The Best Writers Who Have Been Inspired by Mexico

Open book
Open book | © Javi Sánchez de la viña/Flickr
Stephen Woodman

With its incredible cultural diversity and unique history, it’s little wonder that Mexico has inspired some of the world’s most notable creatives. The country has always attracted a huge flock of foreign writers and artists, many of them setting their most important works in the country. Here is our guide to the foreign writers who have drawn inspiration from Mexico.

Graham Greene

Widely regarded as one of the great writers of the 20th century, Graham Greene visited Tabasco in southern Mexico to document the persecution of the Catholic Church by the state government in 1938. The material from this trip was eventually used in his novel, The Power and the Glory, which tells the story of an alcoholic “whisky priest” who is on the run from the anti-clerical authorities.

B. Traven

Mexico has produced and inspired its fair share of enigmatic writers, but none are quite as mysterious as B. Traven. What we know is that Traven lived in Mexico and wrote 12 novels, including The Treasure of the Sierra Madre, which was made into an Academy Award-winning film of the same name. His exotic adventure stories consistently adopt the perspective of the world’s oppressed working people.

Ret Marut London mug shot

Katherine Anne Porter

The Texan writer and journalist spent many years moving back and forth between New York City and Mexico. She had a deep affection for Mexican culture and described the country as her “much-loved second home.” She mingled with the literary and political elite during her stay in Mexico and became a close friend of the great muralist Diego Rivera.
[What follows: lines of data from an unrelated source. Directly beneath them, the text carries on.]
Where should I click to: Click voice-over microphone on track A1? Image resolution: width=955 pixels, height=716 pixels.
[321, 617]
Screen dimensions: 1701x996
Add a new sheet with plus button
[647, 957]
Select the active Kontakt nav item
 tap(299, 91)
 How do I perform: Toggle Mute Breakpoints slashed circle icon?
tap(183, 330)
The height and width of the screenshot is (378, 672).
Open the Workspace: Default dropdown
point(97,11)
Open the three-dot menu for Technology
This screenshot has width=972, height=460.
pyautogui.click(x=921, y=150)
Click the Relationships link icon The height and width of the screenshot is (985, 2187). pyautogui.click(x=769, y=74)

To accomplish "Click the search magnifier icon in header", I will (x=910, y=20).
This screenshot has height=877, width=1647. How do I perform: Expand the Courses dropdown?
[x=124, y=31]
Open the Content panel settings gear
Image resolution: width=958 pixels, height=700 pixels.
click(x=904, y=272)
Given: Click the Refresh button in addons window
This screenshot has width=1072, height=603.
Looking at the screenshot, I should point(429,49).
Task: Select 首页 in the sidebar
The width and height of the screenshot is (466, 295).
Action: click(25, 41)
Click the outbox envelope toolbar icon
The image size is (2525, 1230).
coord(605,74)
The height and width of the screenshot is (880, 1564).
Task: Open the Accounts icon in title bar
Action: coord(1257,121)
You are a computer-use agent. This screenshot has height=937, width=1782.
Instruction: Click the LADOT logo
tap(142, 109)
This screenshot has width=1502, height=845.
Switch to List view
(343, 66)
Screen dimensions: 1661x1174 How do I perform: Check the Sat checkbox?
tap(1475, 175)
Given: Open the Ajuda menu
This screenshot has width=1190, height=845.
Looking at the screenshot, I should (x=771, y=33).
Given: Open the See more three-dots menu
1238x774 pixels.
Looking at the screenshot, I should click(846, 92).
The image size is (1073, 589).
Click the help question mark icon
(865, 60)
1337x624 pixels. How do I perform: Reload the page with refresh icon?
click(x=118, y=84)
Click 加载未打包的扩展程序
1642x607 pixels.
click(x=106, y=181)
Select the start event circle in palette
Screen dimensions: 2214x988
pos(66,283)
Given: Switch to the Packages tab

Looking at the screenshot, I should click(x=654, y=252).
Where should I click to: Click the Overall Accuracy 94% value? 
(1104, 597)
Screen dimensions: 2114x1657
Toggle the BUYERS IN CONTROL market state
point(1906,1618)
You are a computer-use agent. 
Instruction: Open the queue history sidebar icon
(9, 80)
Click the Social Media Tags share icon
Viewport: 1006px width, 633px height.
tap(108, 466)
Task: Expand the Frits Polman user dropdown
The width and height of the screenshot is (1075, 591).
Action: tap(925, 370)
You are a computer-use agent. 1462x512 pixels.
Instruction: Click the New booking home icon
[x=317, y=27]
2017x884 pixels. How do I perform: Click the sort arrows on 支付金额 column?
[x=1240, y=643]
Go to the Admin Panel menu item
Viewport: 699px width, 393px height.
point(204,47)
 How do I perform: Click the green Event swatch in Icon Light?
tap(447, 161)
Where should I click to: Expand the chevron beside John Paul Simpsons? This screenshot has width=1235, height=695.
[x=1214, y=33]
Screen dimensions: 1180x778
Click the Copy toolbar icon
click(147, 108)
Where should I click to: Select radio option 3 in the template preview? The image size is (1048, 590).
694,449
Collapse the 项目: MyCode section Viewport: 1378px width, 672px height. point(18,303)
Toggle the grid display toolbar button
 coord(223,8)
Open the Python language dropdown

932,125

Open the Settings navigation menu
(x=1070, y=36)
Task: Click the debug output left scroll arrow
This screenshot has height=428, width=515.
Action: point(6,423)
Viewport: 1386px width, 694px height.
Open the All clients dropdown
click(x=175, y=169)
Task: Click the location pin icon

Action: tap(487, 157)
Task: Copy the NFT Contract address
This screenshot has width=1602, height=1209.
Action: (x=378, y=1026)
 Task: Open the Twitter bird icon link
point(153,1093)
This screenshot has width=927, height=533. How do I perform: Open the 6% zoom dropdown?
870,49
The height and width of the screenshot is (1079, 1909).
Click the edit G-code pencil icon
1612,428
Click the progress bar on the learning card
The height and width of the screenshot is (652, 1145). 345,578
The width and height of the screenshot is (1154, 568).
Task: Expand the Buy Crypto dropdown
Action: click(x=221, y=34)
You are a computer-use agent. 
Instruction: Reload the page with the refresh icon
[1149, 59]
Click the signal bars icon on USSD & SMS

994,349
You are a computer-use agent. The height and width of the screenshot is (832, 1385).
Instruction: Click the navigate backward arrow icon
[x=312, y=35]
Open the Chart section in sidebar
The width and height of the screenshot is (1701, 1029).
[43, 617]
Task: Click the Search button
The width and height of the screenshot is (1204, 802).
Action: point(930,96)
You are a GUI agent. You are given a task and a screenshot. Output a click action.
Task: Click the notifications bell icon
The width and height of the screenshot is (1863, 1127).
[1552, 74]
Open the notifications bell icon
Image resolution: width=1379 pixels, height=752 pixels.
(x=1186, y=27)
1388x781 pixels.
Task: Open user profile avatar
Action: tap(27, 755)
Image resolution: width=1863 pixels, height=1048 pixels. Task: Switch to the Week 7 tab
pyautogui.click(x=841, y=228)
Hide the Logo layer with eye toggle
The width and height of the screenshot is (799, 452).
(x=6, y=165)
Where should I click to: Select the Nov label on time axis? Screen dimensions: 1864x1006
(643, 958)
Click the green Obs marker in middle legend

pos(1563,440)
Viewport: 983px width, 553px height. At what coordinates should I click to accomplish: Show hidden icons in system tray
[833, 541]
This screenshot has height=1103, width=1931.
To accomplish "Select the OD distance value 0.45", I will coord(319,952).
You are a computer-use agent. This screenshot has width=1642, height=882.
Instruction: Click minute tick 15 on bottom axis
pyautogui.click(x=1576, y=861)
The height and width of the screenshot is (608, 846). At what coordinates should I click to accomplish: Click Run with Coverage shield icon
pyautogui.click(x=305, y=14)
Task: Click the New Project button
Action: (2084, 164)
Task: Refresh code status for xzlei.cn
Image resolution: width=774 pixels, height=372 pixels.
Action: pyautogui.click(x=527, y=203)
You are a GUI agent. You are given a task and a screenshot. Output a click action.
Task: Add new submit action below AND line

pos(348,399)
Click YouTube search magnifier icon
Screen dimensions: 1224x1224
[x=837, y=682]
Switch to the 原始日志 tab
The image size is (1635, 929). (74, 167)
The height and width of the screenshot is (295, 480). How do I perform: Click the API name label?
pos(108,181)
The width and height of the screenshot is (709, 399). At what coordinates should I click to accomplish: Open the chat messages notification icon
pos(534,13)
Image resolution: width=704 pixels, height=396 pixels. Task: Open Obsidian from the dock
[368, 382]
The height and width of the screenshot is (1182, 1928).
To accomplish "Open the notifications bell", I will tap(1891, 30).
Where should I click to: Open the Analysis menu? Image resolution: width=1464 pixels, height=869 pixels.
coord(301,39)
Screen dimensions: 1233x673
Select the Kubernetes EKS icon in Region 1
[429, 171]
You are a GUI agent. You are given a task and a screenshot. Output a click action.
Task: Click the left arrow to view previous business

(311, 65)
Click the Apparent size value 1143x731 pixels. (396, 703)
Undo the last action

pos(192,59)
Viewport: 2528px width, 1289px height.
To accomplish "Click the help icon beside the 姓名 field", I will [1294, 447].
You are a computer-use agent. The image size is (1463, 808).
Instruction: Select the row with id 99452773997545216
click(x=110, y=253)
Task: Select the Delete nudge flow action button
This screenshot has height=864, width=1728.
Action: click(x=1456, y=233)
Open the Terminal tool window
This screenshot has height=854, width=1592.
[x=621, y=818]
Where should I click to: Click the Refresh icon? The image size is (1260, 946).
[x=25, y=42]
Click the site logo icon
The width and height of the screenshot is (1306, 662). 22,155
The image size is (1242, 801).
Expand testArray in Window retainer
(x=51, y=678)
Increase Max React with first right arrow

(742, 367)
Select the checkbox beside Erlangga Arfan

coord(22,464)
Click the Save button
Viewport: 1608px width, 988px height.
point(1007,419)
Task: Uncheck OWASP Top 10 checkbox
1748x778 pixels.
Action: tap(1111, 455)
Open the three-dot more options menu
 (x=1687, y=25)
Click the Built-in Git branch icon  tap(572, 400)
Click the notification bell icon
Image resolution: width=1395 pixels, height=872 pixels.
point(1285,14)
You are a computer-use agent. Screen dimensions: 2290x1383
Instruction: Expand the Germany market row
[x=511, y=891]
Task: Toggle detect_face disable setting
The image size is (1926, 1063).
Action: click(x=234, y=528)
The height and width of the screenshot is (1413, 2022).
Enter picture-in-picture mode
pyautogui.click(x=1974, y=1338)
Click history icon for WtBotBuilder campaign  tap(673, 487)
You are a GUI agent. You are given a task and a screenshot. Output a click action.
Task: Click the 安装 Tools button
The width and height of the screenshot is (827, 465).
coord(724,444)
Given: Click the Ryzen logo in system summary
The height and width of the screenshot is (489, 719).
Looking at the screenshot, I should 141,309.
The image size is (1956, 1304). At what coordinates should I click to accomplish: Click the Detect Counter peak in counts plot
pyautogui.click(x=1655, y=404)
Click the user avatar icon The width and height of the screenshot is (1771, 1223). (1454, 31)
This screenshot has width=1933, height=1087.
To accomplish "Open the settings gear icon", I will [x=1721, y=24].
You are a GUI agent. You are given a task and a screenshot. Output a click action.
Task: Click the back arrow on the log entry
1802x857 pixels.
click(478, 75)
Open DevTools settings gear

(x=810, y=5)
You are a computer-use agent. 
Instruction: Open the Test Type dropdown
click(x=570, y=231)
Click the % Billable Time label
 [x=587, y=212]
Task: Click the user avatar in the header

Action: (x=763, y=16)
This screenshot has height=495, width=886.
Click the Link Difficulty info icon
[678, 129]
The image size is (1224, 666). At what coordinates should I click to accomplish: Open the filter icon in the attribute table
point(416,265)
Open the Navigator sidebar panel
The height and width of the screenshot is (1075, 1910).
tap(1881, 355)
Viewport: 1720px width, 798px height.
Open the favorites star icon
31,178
Celebrated as a brilliantly atmospheric short fiction writer, her very first stories were set in Mexico and published together in her collection Flowering Judas and Other Stories.

Malcolm Lowry

A dark masterpiece loaded with potent symbolism, Malcolm Lowry’s Under the Volcano is widely considered to be one of the greatest novels ever written. The story follows one day in the life of the alcoholic former British consul and his estranged wife Yvonne. Lowry visited Cuernavaca, Mexico in 1936 and stayed until he was deported almost two years later. A heavy drinker, Lowry’s classic novel is largely autobiographical.

Roberto Bolaño

The Chilean writer’s postmodern epic 2666 was the last novel he wrote before he died from liver failure caused by heroin use in his youth. The massive novel is set in the dingy border town of Santa Teresa, a fictional reimagining of Ciudad Juárez. It traces the lives of dozens of characters, all touched by a terrifying wave of mass murder that leaves hundreds of young women dead. The novel reflects on the causes of this violence, from the foreign companies that brought the women and factories to town, to the drug cartels that haunt the city. “Everything in this town is about drugs,” one character says.

Bolaño’s novel was inspired by a real-life wave of killings that struck Ciudad Juárez in the 1990s and early 2000s. During this terrifying period, hundreds of women were murdered for unknown reasons.

Roberto Bolaño image

Jennifer Clement

Jennifer Clement’s second novel, Prayers for the Stolen, caused a major stir in the literary world when it was released in 2014. The novel follows Ladydi – a young girl named after Diana, the late Princess of Wales – who is growing up in the crime-plagued southern state of Guerrero. The young girls of the town visit an “ugly parlor” where they are given short, wonky haircuts designed to make them less attractive.

“All the drug traffickers had to do was hear that there was a pretty girl around,” Ladydi explains, “and they’d sweep onto our lands in black Escalades and carry the girl off.” The author spent a decade researching the project and it shows. She offers an extraordinary insight into the psychological impact of growing up in one of the epicenter’s of Mexico’s drug violence.

Jennifer Clement

DBC Pierre

Anglo-Australian author DBC Pierre spent his teenage years in Mexico and his Booker prize-winning debut novel, Vernon God Little, offers a homage to the country that marked his youth. Written in a witty and unique first person voice, the novel follows a Texas teenager who is suspected of involvement in a Columbine-style shooting. In a desperate bid to escape the attention of the police and the media, Vernon flees to Mexico. “Reynosa is the town on the Mexican side of the bridge,” the narrator says. “It’s big, it’s messy, and there’s a whiff of clowns and zebras in the wings, like any surprise could happen.”

Pierre credits Mexico with making him the writer that he is today:

“Mexico, with its contrasts, its crushing poverty and sparkling wealth, its institutionalized corruption and cultural wisdom, its love of life and its embracing of death, undoubtedly set me on a path toward the deep end, philosophically and emotionally speaking.”